Before we carry on into 1957, I would just like to take a side-step to show, for those not aware, the reasoning behind Kjaerholm’s use of numbers to name each of his designs. The truth is, is that there is no real complex system to the formatting; it was just a way of categorising the products by type whilst also revealing, yet again, a continued attempt to pare down his furniture to the bare element and function: chair, table, stool etc. Initially, when working with Kold Christensen, each design was just referred to by numbers but following Kjærholm’s death, once production had been taken over by Fritz Hansen, the numbered designs were prefaced by his initials. The table below should help to explain:
And so, back to 1957 and the birth that year of another future icon from Kjærholm’s stable – the PK 80 Daybed.
Yet again, Mies van Der Rohe provided him with the inspiration but just like before, whilst the Barcelona Daybed was clearly a blueprint in his thoughts when developing his couch, he then went on to simplify and refine that initial idea to produce a piece of furniture that quietly commands attention in any space you choose to use it in.
The PK 80 also revealed another, key structural connector that would go on to signify a Kjærholm design – the rubber ‘O-ring’. But, whereas the Allen bolt provided a visible, fixed connection to show the elemental nature of his designs, the O-ring allowed Kjærholm to firmly connect the three layers of components (steel, plywood, leather seat pad) contained in the PK 80 whilst also providing the opportunity to easily disassemble the component parts without the use of any tools.
This layering of independent components connected by O-rings was also apparent in his PK 33 Stool design which appeared a year later in 1958. Along with the Allen bolt, the O-ring brought Kjærholm nearer and nearer to the brink of his mission in finding and revealing a “pure construction” within his work.
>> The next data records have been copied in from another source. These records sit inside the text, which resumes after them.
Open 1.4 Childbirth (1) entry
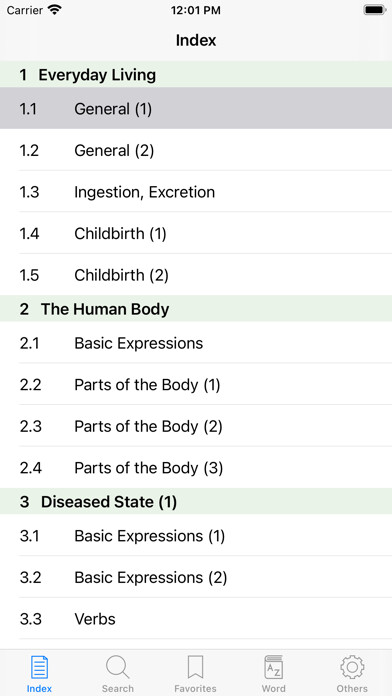Viewport: 392px width, 696px height. tap(196, 233)
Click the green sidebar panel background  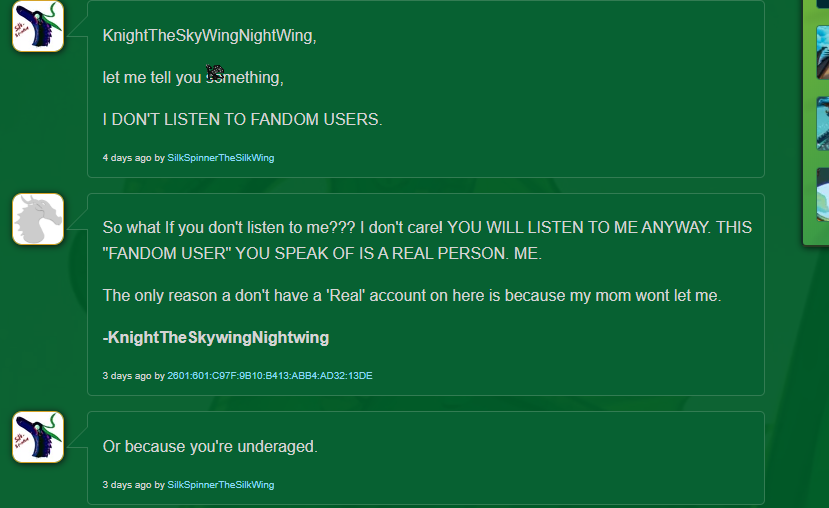[808, 232]
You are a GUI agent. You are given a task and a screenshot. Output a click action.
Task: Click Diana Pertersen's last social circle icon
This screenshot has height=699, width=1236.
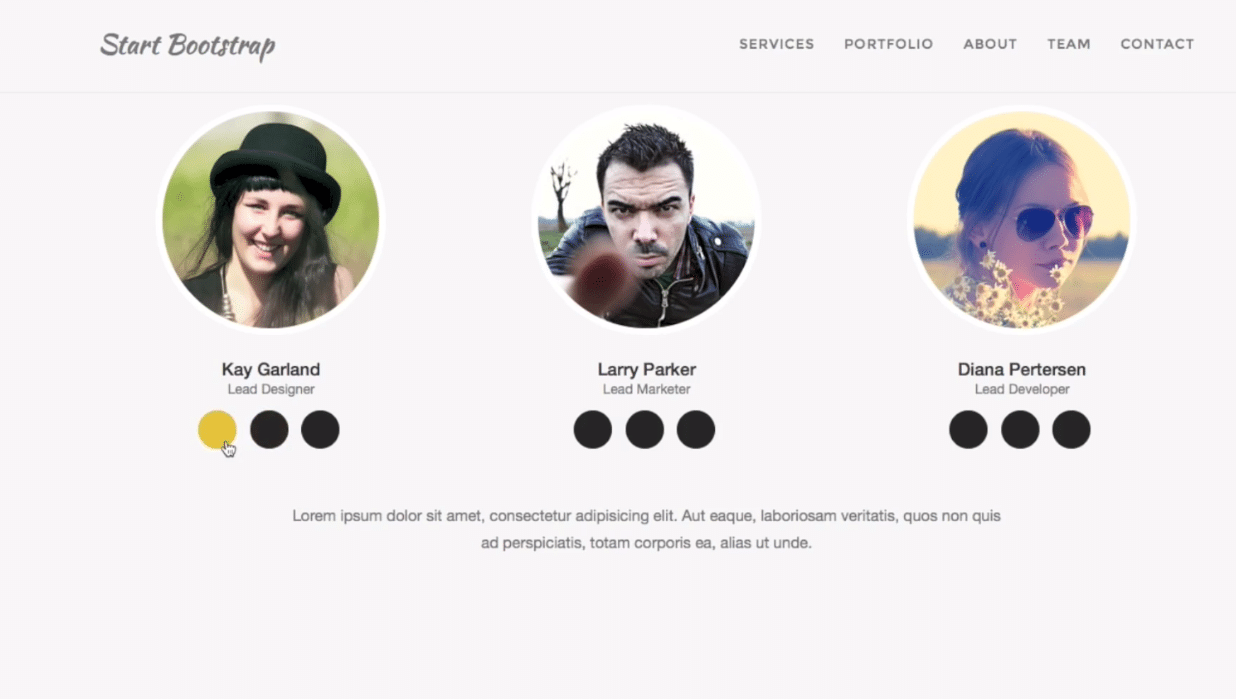[1071, 430]
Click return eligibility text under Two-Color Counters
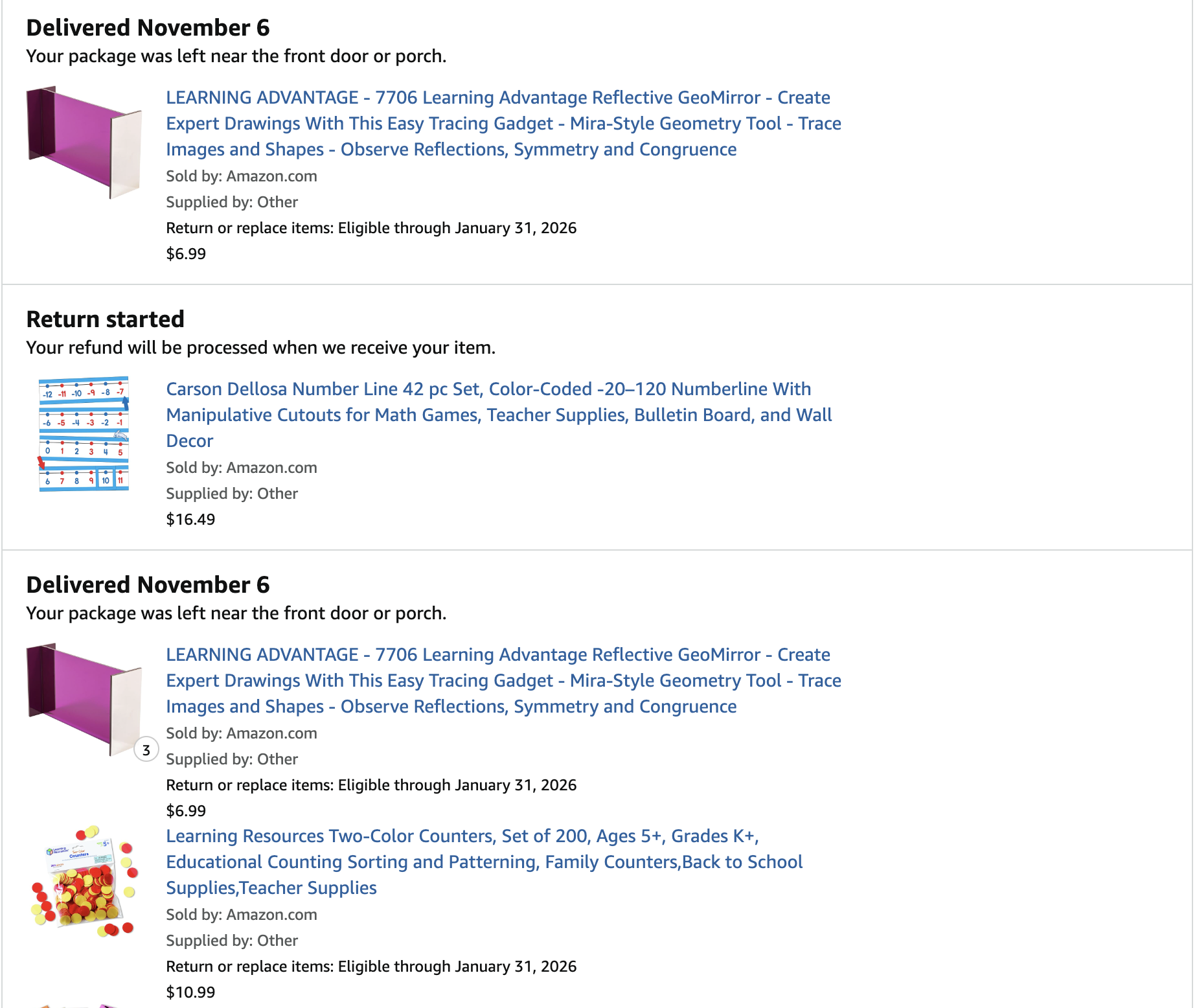The width and height of the screenshot is (1197, 1008). [x=371, y=967]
If we momentarily jump forward to 2004, I can share a story involving the PK 80 which shows the enduring nature of Kjærholm’s designs sprinkled with a little mysticism. The Museum of Modern Art in New York approached Fritz Hansen in that year with regards to installing the daybed for visitors to use in their galleries. But, they made a special request and asked for the height of the seat to be extended in order to bring it in line with the height at which the majority of their canvases were hung, thus providing a more comfortable viewing platform for their visitors.
Fritz Hansen were of course delighted that such a prestigious institution wished to house a piece of furniture they produced and duly approached the family of Kjærholm to check the scope in honouring MOMA’s request. Hanne Kjærholm, Poul’s widow, held control of her late husband’s legacy of designs at that time and before accepting Fritz Hansen’s proposal on behalf of MOMA, they were informed that she would “need to discuss this matter with Poul”. Obviously, the powers that be at Fritz Hansen were a little thrown by this response but had no choice but to abide and wait for a decision. When the official response materialised, it was positive and they were given the go-ahead but, according to Hanne, Poul had told her that if they wished to change the seat height of the Daybed, they would also need to adjust the thickness of the seat cushion so it wouldn’t lose its original balance in proportions.
But, fear not, Kjærholm was not actually making design decisions and alterations from the afterlife. A reliable source at Fritz Hansen tells me that after speaking to Thomas Kjærholm (his son), it appears that this piece of whimsy on Hanne’s part was made up and just a light-hearted way of saying that the philosophy behind her husband’s work should be respected. Hanne Kjærholm passed away in 2009 and the rights to the Kjærholm collection were passed on to her children, Thomas and Krestine, who still uphold a firm protection over their father’s collection against any changes or tweaks Fritz Hansen may wish to discuss.